- Problem
Among the lines below, a stretch begins at the one with "Where should I click to: Copy" and ends at the one with "Go to the Investigate menu". Repeat that stretch exactly, ends included.

Stored data
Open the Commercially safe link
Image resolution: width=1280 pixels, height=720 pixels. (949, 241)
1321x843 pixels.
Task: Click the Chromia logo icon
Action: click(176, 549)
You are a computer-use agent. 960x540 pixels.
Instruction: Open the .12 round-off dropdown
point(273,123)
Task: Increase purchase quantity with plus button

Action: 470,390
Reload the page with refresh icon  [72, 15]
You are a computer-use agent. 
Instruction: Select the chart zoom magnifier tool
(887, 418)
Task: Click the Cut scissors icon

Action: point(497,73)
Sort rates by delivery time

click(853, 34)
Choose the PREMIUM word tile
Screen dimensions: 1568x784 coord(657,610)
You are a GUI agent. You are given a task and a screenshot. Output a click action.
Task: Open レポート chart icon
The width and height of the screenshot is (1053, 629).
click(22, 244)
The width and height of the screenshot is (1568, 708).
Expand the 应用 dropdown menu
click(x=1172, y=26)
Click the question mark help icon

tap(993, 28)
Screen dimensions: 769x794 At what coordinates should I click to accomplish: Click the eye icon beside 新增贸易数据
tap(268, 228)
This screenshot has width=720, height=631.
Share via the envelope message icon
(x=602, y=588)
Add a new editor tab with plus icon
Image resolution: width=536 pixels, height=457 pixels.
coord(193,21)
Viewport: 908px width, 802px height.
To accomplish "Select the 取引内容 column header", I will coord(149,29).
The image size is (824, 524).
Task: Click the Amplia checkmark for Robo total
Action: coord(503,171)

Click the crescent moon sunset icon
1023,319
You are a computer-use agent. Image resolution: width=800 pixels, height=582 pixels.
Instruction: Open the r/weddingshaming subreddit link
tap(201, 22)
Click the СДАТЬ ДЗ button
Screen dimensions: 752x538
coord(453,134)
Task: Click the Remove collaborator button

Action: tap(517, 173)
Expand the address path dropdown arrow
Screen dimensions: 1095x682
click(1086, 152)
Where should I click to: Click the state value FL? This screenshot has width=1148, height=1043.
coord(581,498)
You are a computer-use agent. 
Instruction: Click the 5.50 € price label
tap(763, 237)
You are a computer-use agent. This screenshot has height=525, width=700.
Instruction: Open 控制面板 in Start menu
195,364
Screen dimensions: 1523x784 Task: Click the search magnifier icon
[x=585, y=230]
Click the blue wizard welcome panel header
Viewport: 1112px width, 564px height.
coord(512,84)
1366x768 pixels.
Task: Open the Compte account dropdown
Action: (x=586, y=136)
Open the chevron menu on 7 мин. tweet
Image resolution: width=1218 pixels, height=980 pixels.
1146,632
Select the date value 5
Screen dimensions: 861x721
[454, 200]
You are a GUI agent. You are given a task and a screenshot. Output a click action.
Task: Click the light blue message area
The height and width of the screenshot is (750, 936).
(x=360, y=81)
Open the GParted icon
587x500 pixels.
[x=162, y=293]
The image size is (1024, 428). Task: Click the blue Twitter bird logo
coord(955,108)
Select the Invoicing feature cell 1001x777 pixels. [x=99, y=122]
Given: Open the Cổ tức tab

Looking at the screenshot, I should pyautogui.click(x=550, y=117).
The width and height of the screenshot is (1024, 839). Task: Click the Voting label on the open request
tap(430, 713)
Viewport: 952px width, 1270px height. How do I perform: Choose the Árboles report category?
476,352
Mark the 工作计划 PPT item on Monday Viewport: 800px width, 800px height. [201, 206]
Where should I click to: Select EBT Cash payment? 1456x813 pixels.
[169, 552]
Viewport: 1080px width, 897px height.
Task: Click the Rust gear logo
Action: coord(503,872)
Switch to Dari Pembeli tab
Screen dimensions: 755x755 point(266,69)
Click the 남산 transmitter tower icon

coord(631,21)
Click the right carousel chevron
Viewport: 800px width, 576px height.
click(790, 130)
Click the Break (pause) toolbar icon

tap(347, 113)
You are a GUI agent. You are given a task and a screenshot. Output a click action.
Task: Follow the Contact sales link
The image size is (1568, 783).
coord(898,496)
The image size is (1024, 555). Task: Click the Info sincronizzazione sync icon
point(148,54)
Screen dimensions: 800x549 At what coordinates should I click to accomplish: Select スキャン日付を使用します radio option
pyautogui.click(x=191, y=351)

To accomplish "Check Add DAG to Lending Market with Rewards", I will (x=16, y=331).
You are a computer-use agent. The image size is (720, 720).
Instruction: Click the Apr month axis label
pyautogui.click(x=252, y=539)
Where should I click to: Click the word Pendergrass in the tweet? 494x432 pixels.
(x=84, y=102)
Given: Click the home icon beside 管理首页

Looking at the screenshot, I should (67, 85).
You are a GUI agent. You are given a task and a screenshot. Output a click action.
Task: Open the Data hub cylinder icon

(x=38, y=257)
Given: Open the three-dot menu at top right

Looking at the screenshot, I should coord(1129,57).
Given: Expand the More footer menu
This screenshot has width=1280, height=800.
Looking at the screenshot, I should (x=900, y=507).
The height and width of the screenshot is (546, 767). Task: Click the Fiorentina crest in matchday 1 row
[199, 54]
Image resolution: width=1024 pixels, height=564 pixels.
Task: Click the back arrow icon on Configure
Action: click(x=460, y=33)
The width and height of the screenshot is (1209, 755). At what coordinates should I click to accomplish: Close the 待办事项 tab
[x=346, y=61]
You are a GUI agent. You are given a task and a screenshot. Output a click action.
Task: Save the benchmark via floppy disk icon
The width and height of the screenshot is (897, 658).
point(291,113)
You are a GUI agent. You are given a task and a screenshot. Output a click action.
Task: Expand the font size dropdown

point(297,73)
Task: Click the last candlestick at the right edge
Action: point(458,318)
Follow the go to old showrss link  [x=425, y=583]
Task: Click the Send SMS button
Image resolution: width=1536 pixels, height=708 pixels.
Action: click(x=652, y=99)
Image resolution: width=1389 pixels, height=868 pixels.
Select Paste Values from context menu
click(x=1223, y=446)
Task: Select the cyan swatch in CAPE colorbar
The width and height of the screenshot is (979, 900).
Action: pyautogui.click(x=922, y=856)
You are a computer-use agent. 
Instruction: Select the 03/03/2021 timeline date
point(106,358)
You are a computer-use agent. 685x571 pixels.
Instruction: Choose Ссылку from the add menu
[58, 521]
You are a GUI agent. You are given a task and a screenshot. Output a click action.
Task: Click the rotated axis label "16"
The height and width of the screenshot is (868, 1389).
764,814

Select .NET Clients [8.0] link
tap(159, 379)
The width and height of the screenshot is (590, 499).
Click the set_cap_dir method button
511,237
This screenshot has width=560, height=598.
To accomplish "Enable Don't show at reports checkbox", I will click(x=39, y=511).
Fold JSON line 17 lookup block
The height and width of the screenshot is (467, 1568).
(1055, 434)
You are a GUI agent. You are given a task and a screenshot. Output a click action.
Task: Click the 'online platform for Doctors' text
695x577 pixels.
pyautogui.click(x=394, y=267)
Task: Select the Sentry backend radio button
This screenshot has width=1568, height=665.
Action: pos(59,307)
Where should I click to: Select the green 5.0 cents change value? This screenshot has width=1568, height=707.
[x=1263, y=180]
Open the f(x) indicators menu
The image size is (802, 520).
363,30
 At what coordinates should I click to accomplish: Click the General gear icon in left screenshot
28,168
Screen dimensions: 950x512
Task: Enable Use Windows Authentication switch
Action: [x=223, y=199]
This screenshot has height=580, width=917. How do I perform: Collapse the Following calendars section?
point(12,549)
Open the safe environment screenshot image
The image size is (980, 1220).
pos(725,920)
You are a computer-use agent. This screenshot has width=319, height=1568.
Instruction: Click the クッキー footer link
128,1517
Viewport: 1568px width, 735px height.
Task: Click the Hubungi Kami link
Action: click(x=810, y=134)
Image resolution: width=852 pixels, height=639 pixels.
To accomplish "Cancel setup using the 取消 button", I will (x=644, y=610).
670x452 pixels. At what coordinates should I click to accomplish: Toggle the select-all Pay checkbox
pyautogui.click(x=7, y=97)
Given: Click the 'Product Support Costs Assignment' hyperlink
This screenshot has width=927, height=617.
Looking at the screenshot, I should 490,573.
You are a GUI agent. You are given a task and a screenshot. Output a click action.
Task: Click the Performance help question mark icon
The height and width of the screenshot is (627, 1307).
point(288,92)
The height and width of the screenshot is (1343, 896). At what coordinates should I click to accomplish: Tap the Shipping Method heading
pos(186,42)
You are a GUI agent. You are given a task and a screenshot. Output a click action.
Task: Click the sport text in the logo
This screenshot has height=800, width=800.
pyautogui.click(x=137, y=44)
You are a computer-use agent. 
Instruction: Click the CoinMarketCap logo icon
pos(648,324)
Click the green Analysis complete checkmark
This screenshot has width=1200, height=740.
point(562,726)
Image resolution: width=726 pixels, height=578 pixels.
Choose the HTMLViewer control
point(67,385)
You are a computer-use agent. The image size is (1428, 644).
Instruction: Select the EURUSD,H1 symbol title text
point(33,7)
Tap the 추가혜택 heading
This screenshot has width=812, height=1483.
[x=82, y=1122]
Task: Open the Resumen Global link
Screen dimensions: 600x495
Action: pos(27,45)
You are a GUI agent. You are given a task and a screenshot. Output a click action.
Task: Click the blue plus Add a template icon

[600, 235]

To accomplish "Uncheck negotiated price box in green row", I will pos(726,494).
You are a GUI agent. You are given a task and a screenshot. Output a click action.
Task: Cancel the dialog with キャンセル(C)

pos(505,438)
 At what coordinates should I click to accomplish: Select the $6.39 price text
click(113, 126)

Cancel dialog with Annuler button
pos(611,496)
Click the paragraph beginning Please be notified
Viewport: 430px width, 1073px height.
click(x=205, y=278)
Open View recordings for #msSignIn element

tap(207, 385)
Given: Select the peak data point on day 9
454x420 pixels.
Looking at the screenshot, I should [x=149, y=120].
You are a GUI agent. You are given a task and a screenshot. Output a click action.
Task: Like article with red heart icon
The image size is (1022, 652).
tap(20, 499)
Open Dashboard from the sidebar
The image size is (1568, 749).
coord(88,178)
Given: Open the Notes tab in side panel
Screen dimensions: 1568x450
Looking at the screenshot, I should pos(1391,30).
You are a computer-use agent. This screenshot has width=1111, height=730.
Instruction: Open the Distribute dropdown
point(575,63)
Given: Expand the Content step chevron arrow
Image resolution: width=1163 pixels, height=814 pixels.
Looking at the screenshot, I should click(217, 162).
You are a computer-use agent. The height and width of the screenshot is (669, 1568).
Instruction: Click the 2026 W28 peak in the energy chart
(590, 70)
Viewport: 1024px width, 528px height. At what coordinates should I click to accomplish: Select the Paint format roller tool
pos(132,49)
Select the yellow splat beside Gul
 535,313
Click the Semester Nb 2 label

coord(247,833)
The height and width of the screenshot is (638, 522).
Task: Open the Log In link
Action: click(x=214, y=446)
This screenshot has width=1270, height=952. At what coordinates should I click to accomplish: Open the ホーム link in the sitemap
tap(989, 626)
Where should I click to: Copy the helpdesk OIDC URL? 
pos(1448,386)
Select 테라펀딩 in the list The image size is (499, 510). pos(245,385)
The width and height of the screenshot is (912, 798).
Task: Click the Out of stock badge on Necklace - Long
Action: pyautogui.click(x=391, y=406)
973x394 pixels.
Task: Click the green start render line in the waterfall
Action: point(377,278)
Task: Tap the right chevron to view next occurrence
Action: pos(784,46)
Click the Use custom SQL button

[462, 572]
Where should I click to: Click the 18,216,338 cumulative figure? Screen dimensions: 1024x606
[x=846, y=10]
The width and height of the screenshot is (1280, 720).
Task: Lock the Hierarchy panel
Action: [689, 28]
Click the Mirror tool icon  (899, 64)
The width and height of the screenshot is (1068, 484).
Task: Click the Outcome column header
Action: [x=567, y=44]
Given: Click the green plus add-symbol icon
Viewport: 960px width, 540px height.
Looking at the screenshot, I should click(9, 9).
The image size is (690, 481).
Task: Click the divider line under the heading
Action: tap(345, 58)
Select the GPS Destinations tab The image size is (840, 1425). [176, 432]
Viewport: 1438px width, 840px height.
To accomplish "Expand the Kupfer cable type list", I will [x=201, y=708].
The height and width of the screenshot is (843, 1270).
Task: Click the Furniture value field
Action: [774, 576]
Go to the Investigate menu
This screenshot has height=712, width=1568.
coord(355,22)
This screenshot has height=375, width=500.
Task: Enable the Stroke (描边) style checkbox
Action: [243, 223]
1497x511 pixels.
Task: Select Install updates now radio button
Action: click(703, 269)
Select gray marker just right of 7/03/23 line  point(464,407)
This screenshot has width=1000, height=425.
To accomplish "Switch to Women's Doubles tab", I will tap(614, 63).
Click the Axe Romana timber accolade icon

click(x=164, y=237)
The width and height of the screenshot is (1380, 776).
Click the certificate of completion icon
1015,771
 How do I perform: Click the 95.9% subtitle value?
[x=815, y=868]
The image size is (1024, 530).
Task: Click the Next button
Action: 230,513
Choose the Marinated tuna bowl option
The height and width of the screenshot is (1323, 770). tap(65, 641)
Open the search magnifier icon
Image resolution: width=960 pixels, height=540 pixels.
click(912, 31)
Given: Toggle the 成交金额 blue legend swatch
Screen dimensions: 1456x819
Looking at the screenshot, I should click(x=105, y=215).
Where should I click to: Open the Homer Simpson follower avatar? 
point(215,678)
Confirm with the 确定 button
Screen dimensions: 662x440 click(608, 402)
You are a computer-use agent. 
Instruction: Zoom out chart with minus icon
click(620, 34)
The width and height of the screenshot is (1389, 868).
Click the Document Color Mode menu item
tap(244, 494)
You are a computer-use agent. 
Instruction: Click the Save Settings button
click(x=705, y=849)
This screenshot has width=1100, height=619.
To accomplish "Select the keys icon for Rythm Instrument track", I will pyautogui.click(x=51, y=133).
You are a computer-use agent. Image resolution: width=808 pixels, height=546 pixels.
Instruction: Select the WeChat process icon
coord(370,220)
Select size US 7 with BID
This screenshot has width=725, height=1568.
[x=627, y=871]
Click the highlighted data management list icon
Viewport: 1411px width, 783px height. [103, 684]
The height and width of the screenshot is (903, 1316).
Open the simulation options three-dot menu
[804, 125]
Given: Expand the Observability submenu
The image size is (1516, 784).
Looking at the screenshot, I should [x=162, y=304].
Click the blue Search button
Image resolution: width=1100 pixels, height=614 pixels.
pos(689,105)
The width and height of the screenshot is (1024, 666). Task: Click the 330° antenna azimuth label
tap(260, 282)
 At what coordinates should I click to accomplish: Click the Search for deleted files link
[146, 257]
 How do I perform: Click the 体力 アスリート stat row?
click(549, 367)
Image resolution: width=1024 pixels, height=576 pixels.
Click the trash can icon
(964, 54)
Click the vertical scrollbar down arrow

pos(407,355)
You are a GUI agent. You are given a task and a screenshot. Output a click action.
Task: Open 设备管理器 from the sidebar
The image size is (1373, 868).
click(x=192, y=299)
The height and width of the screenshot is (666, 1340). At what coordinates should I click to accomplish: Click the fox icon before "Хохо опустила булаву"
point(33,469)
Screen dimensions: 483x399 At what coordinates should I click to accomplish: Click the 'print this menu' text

- Answer to this task
Where should I click to: Copy the helpdesk OIDC URL? 
pos(1448,386)
Select 테라펀딩 in the list The image size is (499, 510). pos(245,385)
The width and height of the screenshot is (912, 798).
Task: Click the Out of stock badge on Necklace - Long
Action: pyautogui.click(x=391, y=406)
973x394 pixels.
Task: Click the green start render line in the waterfall
Action: point(377,278)
Task: Tap the right chevron to view next occurrence
Action: pos(784,46)
Click the Use custom SQL button

[462, 572]
Where should I click to: Click the 18,216,338 cumulative figure? Screen dimensions: 1024x606
[x=846, y=10]
The width and height of the screenshot is (1280, 720).
Task: Lock the Hierarchy panel
Action: [689, 28]
Click the Mirror tool icon  (899, 64)
The width and height of the screenshot is (1068, 484).
Task: Click the Outcome column header
Action: [x=567, y=44]
Given: Click the green plus add-symbol icon
Viewport: 960px width, 540px height.
Looking at the screenshot, I should click(9, 9).
The image size is (690, 481).
Task: Click the divider line under the heading
Action: tap(345, 58)
Select the GPS Destinations tab The image size is (840, 1425). [176, 432]
Viewport: 1438px width, 840px height.
To accomplish "Expand the Kupfer cable type list", I will [x=201, y=708].
The height and width of the screenshot is (843, 1270).
Task: Click the Furniture value field
Action: [774, 576]
Go to the Investigate menu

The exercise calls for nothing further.